The following paper discusses how to detect mercury in a sink trap.  For the record, a sink trap is this thing:

 

SinkTrap
Sink trap to keep the stink away

The point of a sink trap is that there isn’t a straight, or even wavy line from the sink to the sewer.  I’ve lived in an apartment where a sink didn’t have one and, trust me, it’s not good.

In the lab, things can get stuck in the sink.  Mercury is pretty heavy, so it may get stuck down there.  Worse, it is volatile, so that it forms gas and is breathed in by people in the lab, messing up brains and bodies.

By extracting the fumes using a ‘vapour spare’ the authors were able to check for mercury contamination in the sink trap using absorbance.  They used an Ohio Lumex RA-915 Light Mercury Analyzer for the purpose.

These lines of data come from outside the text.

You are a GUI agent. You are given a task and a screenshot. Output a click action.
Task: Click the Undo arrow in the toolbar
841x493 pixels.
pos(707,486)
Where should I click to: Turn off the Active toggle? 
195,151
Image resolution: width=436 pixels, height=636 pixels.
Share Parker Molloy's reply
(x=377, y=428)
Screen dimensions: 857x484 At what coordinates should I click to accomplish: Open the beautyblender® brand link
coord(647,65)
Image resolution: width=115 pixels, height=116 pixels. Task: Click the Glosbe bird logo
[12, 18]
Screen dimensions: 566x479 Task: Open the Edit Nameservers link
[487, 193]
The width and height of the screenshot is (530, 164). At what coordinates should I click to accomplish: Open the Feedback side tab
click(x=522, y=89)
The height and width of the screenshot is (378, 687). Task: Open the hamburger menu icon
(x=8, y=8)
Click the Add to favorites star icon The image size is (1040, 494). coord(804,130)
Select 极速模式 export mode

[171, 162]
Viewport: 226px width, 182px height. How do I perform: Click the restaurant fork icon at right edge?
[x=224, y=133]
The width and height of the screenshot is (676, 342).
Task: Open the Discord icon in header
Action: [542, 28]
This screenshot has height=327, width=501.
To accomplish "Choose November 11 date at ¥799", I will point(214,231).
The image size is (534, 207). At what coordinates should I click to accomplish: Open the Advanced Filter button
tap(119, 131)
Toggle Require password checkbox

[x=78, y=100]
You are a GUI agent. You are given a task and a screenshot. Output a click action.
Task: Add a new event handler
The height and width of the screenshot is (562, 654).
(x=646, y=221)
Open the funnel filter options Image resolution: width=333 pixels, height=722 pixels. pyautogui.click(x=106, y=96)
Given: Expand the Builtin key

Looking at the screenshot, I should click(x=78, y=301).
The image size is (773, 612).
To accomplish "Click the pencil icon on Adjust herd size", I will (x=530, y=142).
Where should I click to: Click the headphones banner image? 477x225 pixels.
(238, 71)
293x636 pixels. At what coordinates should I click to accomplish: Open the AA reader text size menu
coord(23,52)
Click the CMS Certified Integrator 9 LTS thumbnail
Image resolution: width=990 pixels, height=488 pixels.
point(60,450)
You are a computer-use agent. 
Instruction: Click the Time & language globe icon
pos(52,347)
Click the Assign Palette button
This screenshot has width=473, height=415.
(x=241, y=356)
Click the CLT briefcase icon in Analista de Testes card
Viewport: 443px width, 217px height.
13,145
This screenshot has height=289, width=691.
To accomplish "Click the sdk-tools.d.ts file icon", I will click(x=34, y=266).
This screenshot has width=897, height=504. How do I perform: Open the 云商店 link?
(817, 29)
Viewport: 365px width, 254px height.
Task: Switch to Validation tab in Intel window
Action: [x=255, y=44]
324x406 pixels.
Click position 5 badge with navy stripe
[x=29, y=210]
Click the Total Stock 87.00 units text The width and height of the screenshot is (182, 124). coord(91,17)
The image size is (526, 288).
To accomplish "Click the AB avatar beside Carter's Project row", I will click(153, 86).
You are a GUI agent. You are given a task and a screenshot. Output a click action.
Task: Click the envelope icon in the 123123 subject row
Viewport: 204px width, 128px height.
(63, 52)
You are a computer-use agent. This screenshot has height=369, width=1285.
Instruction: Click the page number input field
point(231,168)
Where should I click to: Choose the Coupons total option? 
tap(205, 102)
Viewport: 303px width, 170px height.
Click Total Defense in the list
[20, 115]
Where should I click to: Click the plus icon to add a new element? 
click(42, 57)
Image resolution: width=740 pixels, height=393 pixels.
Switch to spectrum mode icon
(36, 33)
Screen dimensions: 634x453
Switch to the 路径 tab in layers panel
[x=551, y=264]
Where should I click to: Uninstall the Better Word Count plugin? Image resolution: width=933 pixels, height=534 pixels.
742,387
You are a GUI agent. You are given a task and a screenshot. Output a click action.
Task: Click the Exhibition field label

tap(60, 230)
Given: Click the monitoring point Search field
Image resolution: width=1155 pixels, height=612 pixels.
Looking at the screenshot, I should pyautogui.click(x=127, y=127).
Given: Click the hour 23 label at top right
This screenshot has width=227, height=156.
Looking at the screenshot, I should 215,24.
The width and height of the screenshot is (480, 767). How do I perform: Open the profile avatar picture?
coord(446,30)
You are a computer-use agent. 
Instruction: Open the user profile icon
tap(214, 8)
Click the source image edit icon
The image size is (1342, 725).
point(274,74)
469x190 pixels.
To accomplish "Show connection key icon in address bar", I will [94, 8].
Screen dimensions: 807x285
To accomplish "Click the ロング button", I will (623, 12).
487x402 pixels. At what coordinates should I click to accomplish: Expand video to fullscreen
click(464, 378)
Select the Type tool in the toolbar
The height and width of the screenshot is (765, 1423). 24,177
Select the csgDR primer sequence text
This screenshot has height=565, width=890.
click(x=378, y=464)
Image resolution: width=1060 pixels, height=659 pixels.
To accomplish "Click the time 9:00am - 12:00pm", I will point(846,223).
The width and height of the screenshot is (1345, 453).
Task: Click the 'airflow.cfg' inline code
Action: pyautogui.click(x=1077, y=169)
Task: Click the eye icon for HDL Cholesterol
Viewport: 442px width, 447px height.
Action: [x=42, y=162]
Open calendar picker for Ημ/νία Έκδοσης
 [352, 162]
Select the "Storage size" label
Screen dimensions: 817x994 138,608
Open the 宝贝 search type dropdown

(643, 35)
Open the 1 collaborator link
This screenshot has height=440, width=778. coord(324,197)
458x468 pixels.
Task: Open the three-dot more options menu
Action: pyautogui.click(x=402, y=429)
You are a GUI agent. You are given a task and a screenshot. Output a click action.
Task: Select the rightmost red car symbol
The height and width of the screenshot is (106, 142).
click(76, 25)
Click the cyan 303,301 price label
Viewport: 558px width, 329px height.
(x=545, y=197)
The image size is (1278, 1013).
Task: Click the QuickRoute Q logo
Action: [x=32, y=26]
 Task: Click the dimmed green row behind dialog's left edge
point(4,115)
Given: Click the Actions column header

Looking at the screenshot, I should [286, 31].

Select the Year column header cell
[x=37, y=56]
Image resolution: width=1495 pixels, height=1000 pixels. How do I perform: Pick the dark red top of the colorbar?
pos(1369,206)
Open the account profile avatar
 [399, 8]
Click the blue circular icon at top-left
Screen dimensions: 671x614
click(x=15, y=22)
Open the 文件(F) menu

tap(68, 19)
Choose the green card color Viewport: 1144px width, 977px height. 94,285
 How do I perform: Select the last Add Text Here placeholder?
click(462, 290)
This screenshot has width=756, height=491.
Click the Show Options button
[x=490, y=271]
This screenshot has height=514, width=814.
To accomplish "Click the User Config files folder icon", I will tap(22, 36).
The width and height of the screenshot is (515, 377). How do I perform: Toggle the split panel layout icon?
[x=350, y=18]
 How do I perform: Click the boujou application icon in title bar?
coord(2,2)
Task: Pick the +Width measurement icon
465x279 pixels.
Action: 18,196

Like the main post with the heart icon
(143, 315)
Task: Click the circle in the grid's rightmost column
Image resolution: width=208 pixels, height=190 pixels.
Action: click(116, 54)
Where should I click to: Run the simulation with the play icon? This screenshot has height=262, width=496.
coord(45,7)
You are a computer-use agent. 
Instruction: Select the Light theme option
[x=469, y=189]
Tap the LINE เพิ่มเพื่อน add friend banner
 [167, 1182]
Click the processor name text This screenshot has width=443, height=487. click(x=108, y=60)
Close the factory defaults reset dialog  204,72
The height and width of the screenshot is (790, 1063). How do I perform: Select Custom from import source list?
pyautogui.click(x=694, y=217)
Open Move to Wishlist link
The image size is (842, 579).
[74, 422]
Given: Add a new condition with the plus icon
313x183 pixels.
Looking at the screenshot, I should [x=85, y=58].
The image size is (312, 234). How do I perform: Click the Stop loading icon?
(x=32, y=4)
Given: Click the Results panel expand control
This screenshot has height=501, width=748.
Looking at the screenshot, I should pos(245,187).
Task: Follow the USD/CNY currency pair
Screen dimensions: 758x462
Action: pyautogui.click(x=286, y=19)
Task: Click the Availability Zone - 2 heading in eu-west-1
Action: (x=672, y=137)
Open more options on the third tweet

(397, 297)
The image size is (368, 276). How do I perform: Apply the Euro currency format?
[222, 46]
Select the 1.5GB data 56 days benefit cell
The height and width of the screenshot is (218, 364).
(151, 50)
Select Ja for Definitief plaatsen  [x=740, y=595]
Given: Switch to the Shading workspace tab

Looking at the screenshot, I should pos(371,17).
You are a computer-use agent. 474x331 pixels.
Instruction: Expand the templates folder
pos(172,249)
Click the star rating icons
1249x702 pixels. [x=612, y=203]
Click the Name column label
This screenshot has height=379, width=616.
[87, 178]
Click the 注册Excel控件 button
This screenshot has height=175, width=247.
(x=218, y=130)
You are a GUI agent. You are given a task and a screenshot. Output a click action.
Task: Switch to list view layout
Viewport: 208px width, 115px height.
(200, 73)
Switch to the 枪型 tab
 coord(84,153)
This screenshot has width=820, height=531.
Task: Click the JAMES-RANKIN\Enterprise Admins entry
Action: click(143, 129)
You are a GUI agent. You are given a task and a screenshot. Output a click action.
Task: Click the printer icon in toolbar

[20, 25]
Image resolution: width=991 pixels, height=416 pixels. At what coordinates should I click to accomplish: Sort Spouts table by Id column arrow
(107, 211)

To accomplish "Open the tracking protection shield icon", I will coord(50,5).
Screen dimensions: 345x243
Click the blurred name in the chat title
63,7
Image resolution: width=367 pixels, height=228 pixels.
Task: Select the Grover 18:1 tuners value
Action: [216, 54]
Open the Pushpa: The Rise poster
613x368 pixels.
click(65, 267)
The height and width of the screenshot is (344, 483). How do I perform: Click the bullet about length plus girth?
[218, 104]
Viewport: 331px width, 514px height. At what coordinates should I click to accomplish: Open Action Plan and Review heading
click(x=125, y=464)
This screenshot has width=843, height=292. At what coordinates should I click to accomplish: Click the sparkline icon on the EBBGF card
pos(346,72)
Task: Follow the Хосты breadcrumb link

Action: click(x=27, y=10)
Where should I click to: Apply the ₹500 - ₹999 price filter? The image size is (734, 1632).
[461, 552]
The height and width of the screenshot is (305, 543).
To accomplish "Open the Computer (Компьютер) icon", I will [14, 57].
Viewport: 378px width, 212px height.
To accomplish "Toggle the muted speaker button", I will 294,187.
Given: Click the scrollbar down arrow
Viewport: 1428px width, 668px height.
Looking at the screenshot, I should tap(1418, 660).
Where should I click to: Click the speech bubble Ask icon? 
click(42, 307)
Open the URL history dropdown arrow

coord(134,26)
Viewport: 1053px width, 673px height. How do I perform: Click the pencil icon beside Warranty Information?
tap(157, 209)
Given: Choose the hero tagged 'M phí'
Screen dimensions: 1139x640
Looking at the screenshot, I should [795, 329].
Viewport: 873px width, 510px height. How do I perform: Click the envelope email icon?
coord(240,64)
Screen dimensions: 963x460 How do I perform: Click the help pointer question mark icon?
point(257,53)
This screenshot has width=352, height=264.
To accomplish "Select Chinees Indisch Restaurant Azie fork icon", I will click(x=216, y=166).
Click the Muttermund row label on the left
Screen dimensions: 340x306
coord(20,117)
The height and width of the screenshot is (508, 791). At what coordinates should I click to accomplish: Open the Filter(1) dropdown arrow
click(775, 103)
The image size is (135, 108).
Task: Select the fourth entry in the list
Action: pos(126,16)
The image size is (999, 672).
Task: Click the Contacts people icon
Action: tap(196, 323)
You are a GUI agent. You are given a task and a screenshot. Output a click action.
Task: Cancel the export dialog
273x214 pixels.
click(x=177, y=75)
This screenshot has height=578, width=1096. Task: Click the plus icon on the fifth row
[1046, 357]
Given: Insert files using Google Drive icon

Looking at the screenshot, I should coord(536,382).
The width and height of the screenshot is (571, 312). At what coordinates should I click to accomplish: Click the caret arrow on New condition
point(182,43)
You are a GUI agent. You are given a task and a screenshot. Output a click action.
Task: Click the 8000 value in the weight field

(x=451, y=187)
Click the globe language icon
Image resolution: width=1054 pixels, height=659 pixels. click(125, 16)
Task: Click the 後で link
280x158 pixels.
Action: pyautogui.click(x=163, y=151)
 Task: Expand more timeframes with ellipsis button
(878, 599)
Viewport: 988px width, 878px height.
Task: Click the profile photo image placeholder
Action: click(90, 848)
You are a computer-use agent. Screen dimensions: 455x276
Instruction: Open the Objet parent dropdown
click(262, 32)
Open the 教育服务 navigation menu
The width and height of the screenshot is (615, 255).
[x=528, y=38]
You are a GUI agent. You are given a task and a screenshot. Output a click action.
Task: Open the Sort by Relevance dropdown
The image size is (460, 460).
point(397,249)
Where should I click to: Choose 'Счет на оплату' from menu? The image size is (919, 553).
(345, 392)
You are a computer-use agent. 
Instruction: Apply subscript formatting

The set up looks like this:

How you can check to see what is down there
Field testing for mercury contamination

They found the following reading of mercury:

 

Doesn't look like much to me...

Here’s where I part company – that’s not a correlation, that’s a dartboard.  It’d be perfectly fine to stick with the statement “The detector found mercury – time to replace the trap”.

But even more basic – why are they detecting mercury like this?  According to the paper, because people sometimes break mercury containing thermometers and wash it down the drain.  One, thermometers should not be using mercury, period.  Two, no one should be putting this stuff down the drain.  In my lab, we enforce a rule that only soap and water go down the sink.

That said, the paper offers an interesting possibility of using this method to check for other contaminants. to see if people are following the rules and regulations.